Dataset extract:
=-=-=

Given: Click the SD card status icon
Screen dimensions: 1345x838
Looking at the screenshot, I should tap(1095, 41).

=-=-=

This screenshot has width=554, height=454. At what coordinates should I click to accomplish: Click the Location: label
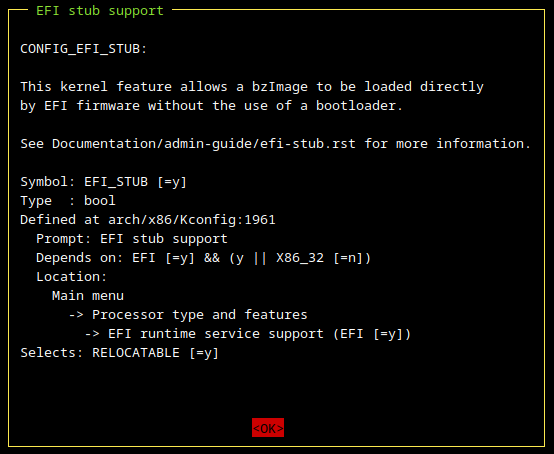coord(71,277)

=-=-=

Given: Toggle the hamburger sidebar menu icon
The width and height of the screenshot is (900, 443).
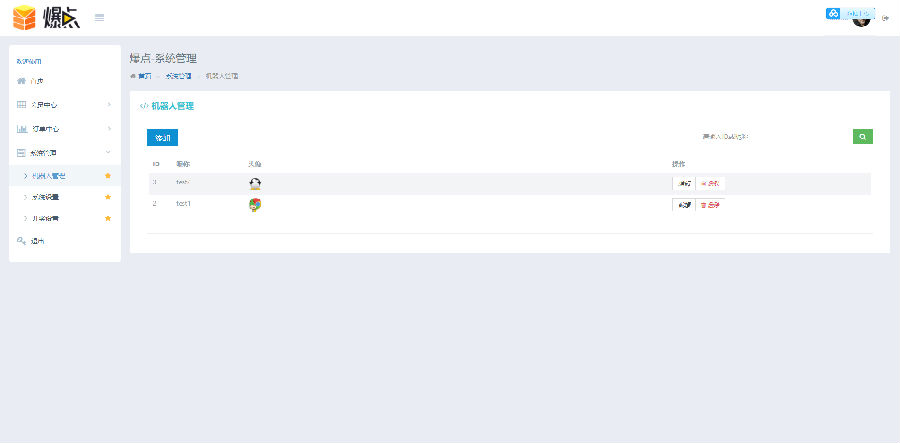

=-=-=

Aim of the exercise:
Please return each line of the data above in which the word "icon" occurs.

Answer section:
Given: Click the SD card status icon
Given: Toggle the hamburger sidebar menu icon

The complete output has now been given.